WebGL is only supported in Windows 7 and newer in Chromium.
In short, the way older Windows versions handles drivers cause many bugs and the effort required to maybe make it work is not worth it since these systems are already out of support (XP) or are barely used (Vista has 3% of market share).

Some quotes from the Chromium bug tracker:

"Graphics driver behavior on windows XP is incompatible with the requirements of the 2D canvas API, so it will never be allowed by default. Users who know what they are doing can circumvent this by starting Chrome with the "--ignore-gpu-blacklist" command line option. If you do this in windows XP, your browser tab may become unusable due to a remote desktop session or due to screen lock, screen saver or system hibernation. To recover, you have to reload the page, which implies possibly losing some data."
https://code.google.com/p/chromium/issues/detail?id=346026

"Almost no GPU features were supported anywhere on XP anyway. We supported WebGL and 3D CSS on a subset of XP machines. We have robust software fallbacks for each; 3D CSS should perform quite well with the software compositor.
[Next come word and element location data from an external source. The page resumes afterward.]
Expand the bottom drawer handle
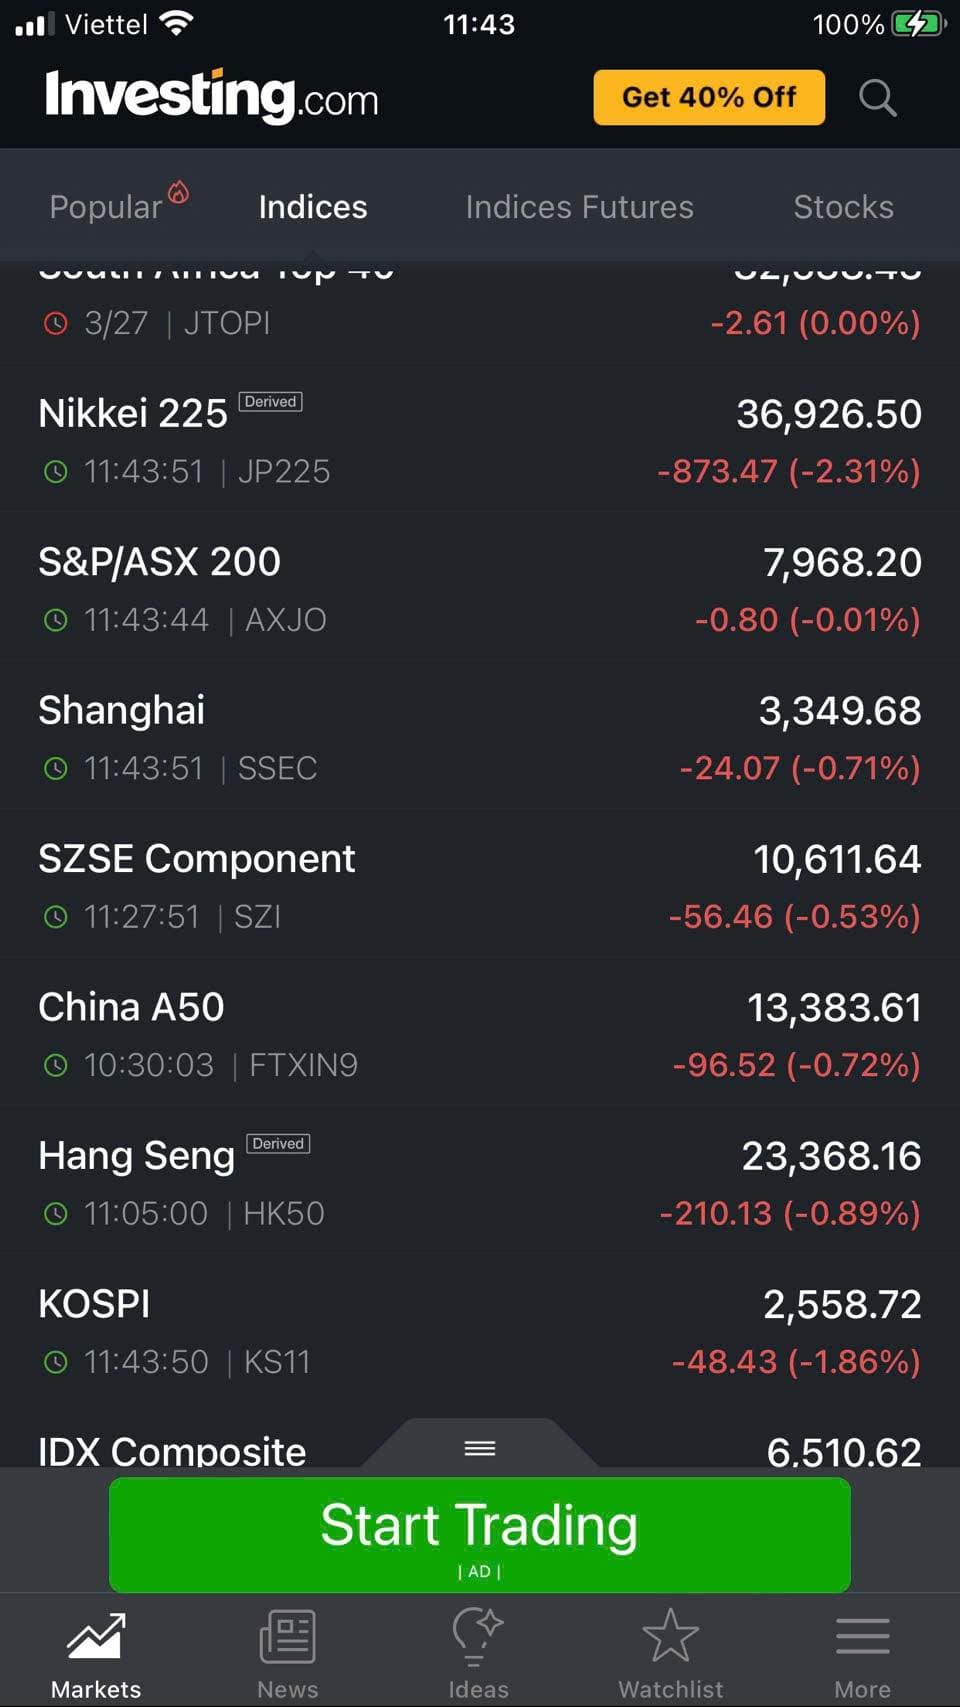The image size is (960, 1707). tap(480, 1448)
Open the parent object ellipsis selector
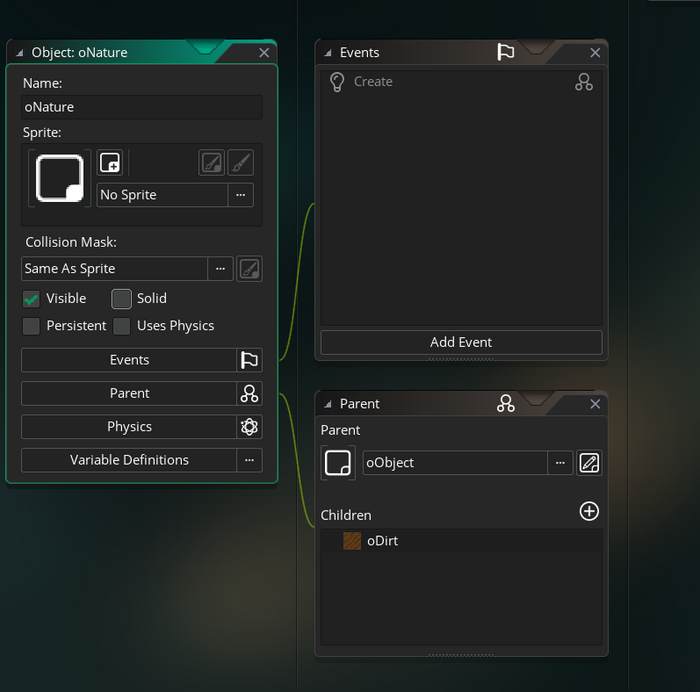Screen dimensions: 700x692 pos(560,463)
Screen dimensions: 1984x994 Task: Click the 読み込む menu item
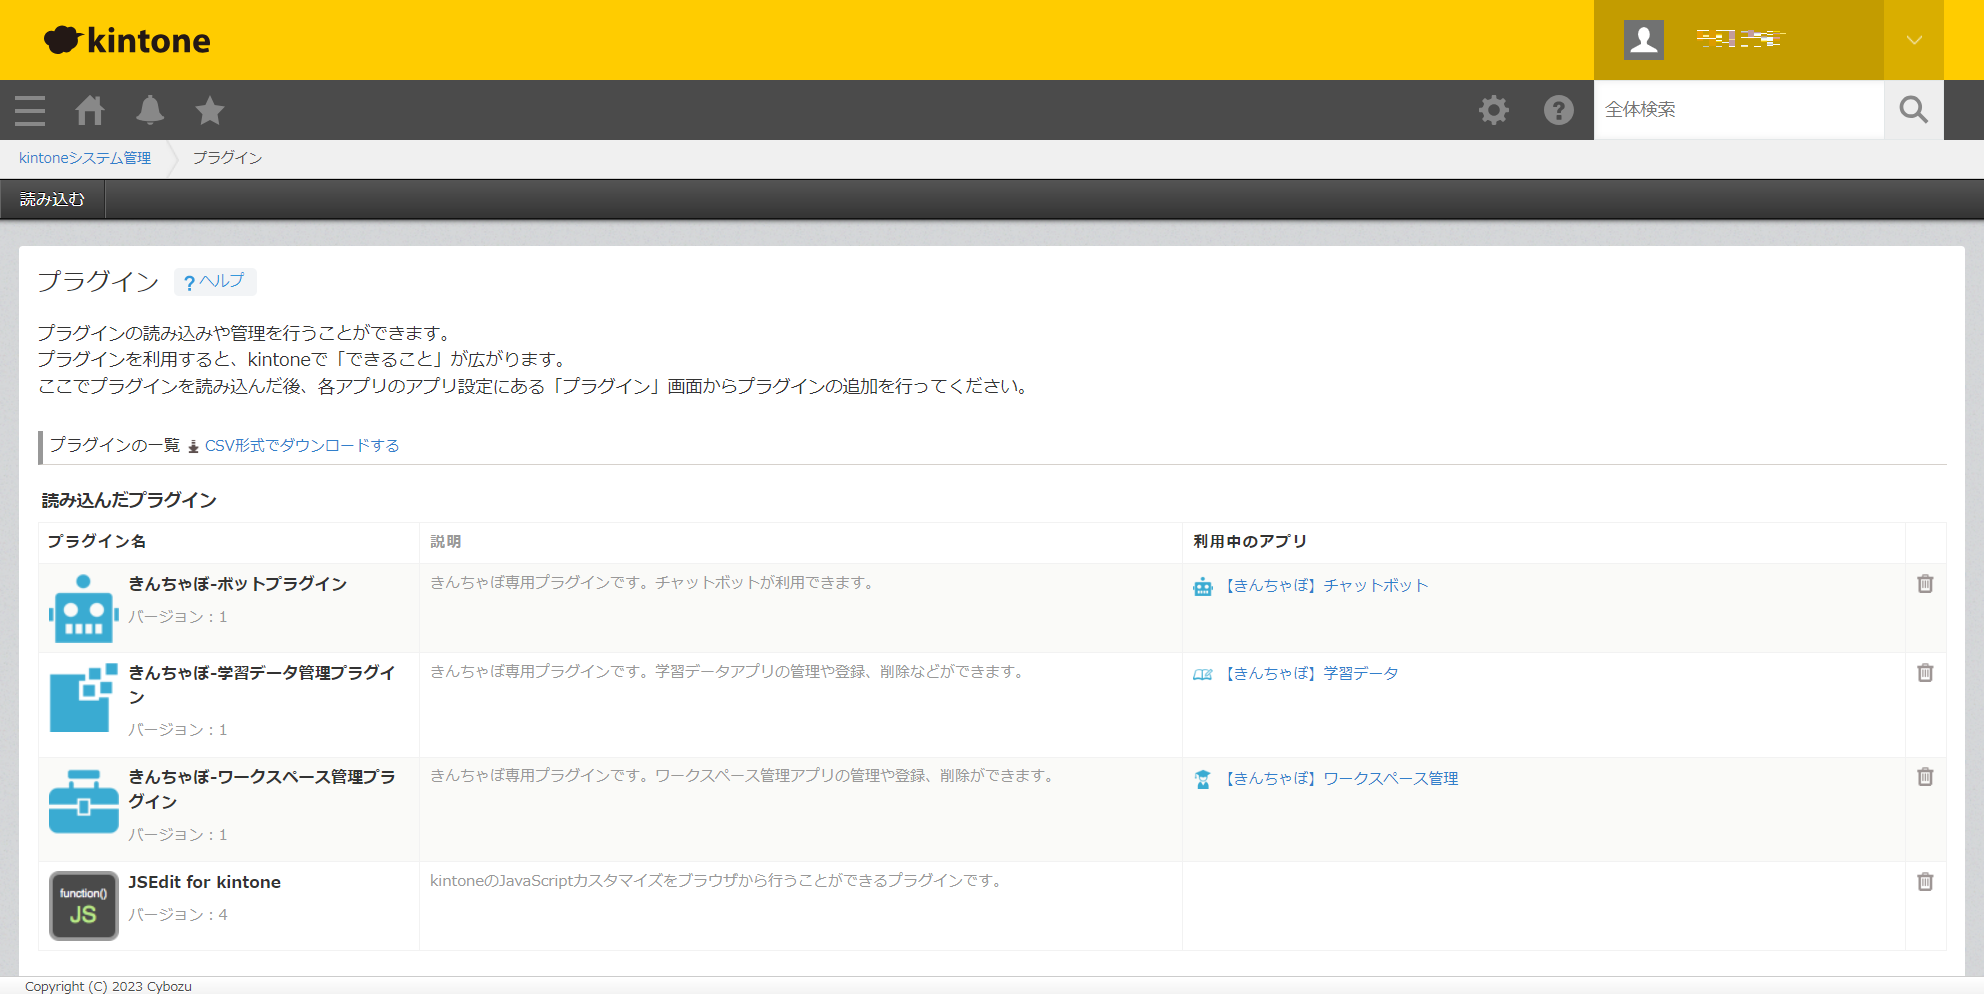tap(52, 200)
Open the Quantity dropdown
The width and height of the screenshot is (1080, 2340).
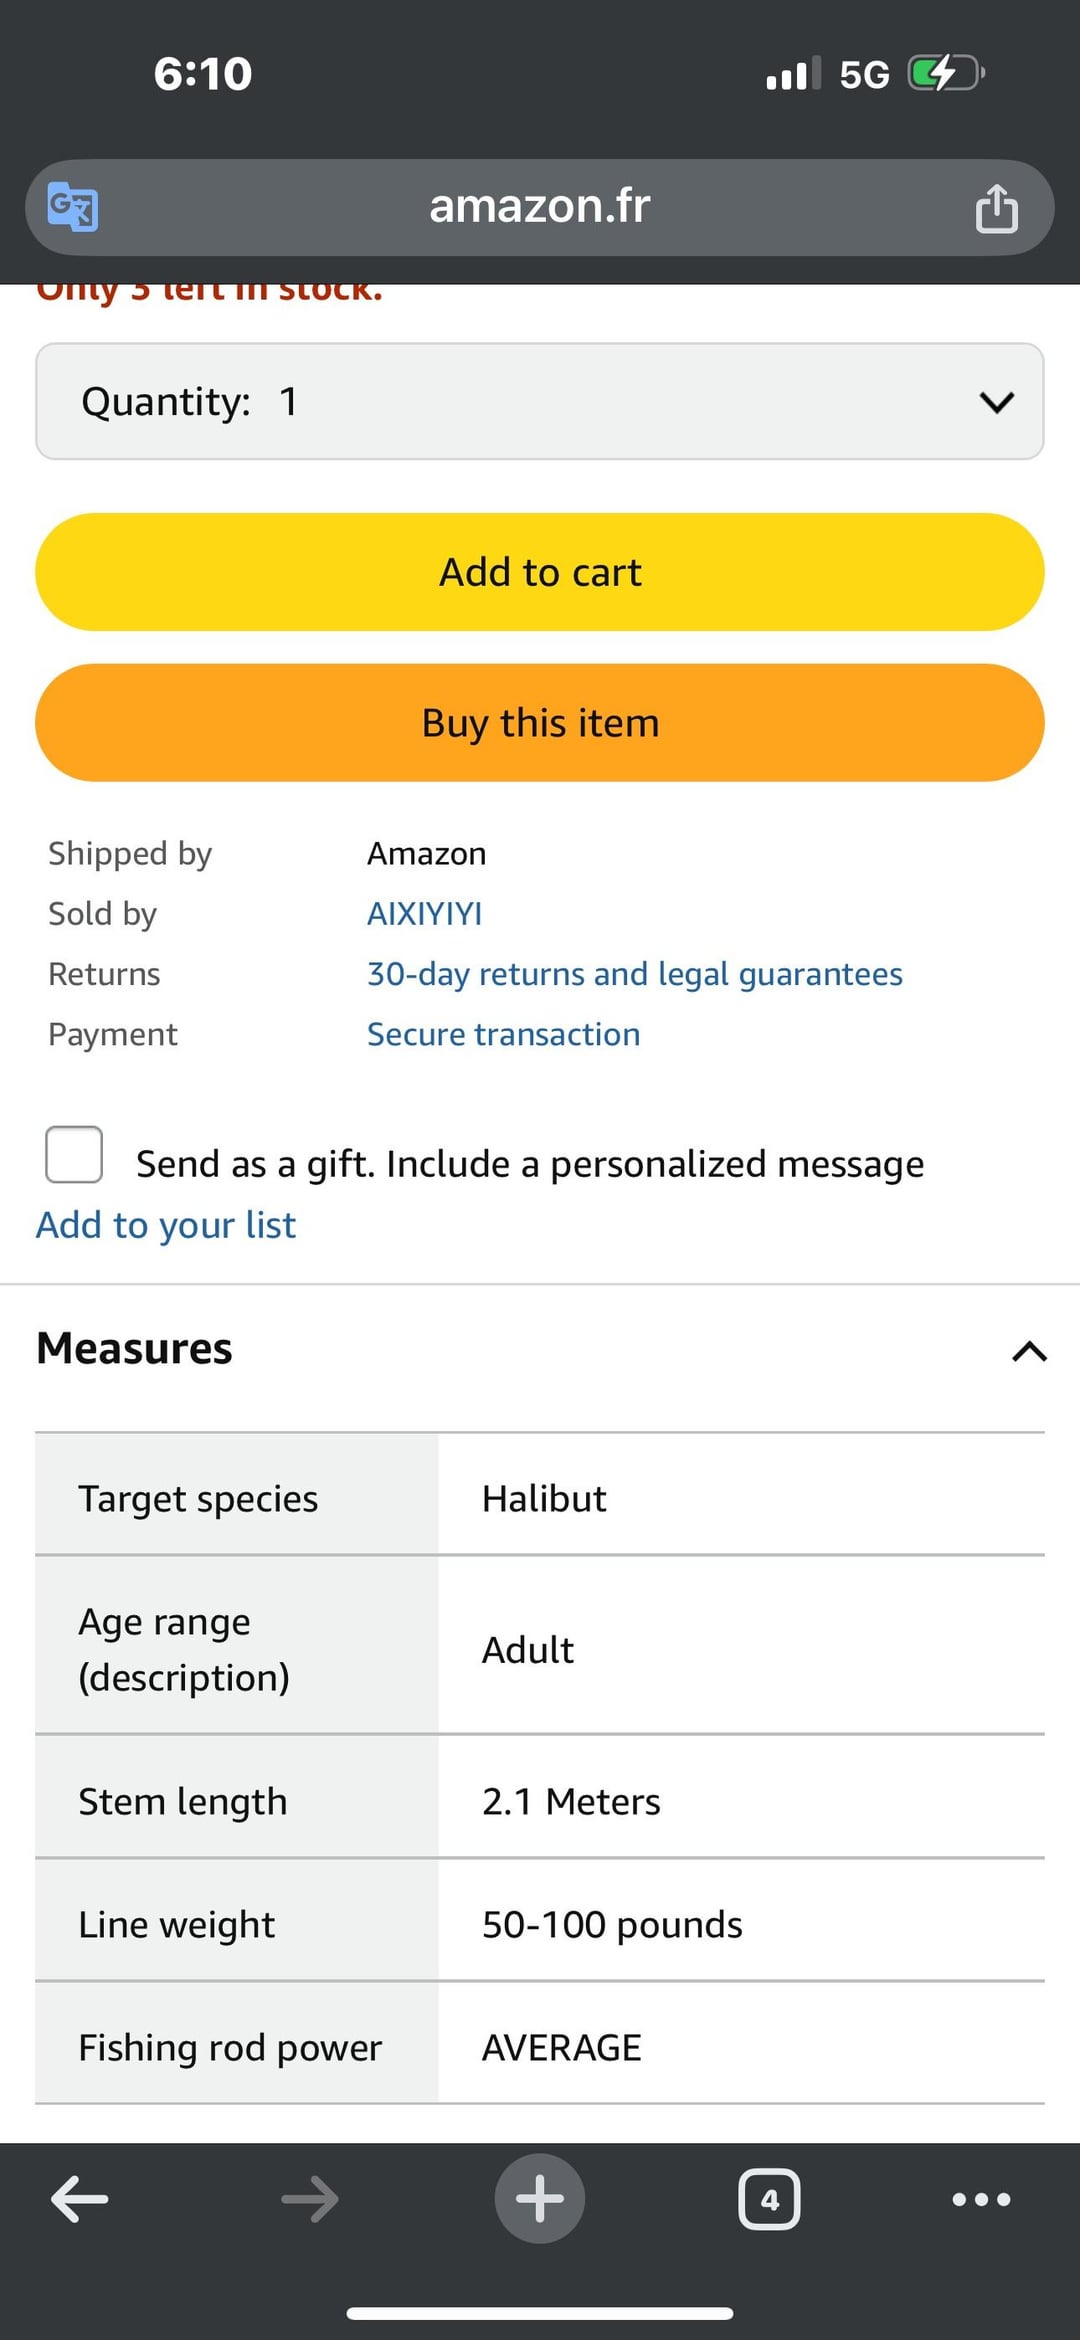(540, 402)
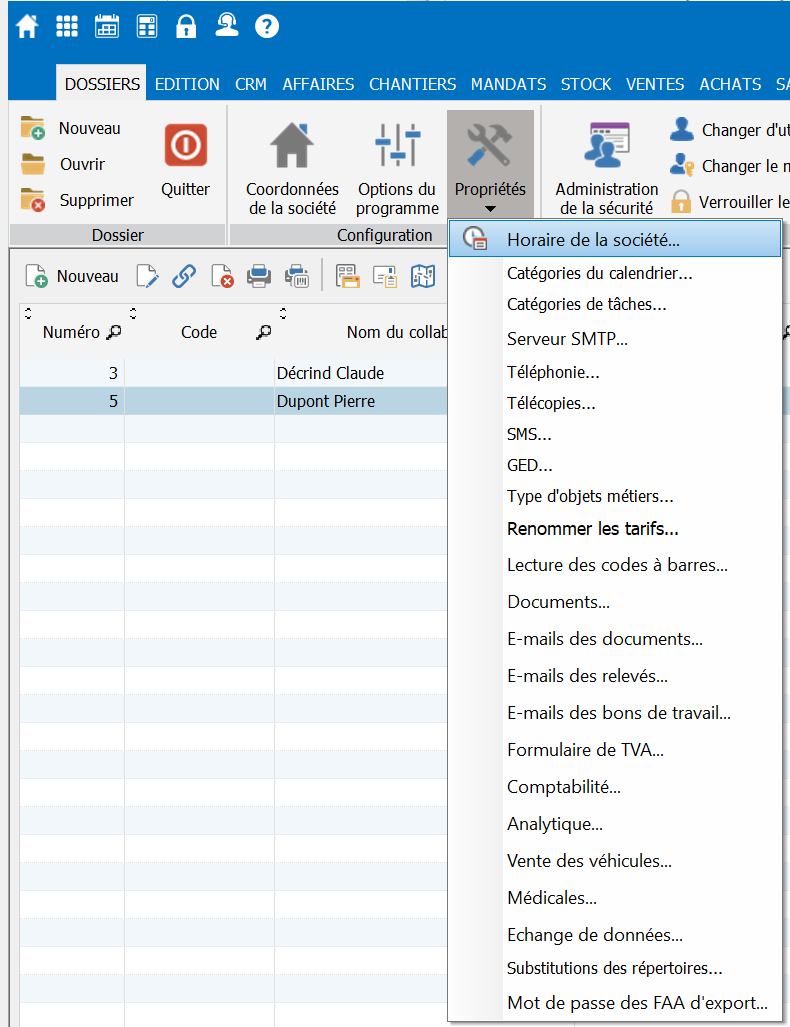Click the link chain icon in the toolbar
Screen dimensions: 790x1027
(x=184, y=276)
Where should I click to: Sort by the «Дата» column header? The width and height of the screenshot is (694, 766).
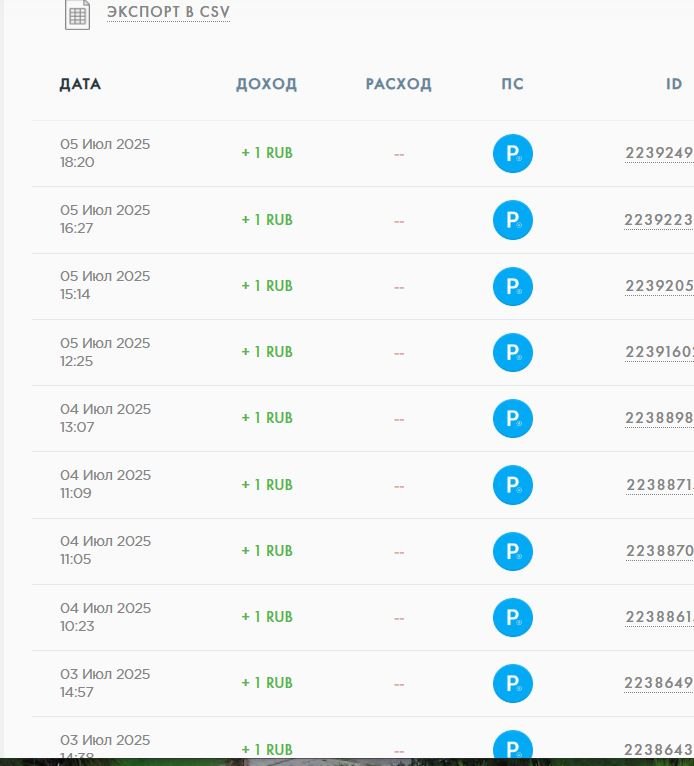[x=80, y=84]
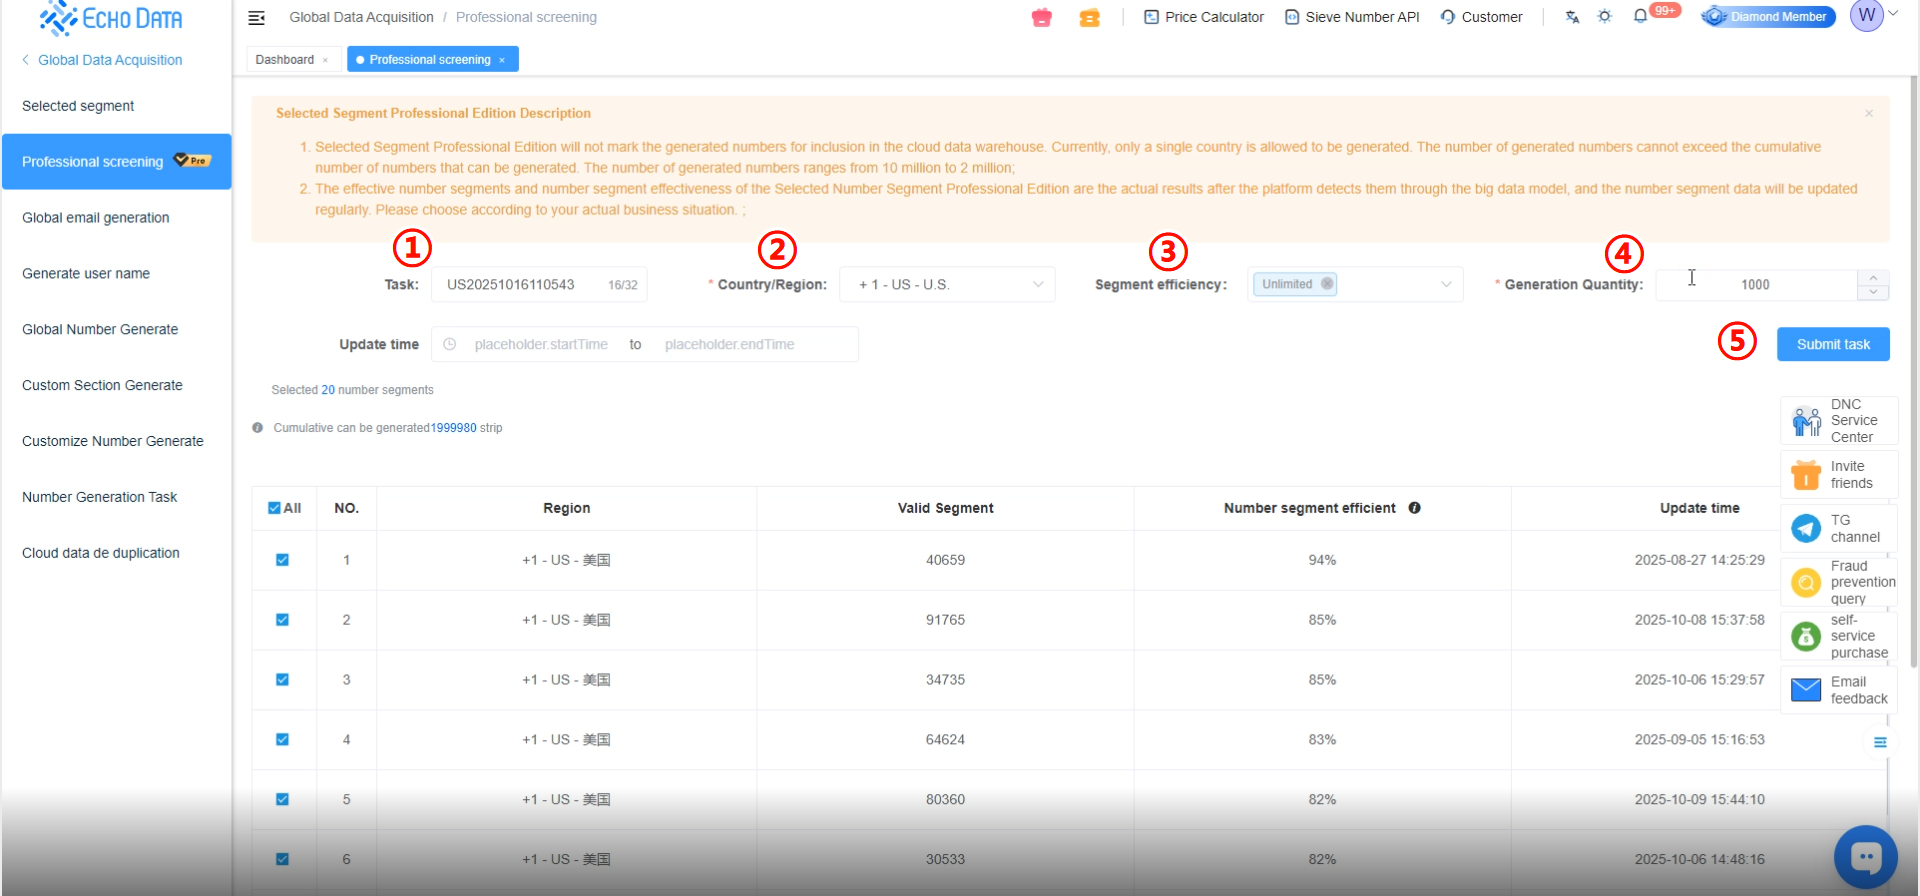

WebGL will unfortunately be slower for the few users who previously had hardware support for it, which is a shame, but XP's at the end of its life and will stop receiving security updates in April. Moving to a world where hardware doesn't need to work on XP will make it much easier to make progress everywhere else (e.g. by upgrading Chrome to use DirectX 11 instead of 9)."

"The new graphics framework (referred to as Aura, see discussion for issue 315199 ) will not support GPU acceleration on XP and Vista. There is no going back. If you are a software developer, you could hack your own Chromium build to make it do what you want, but that would be at your own risk."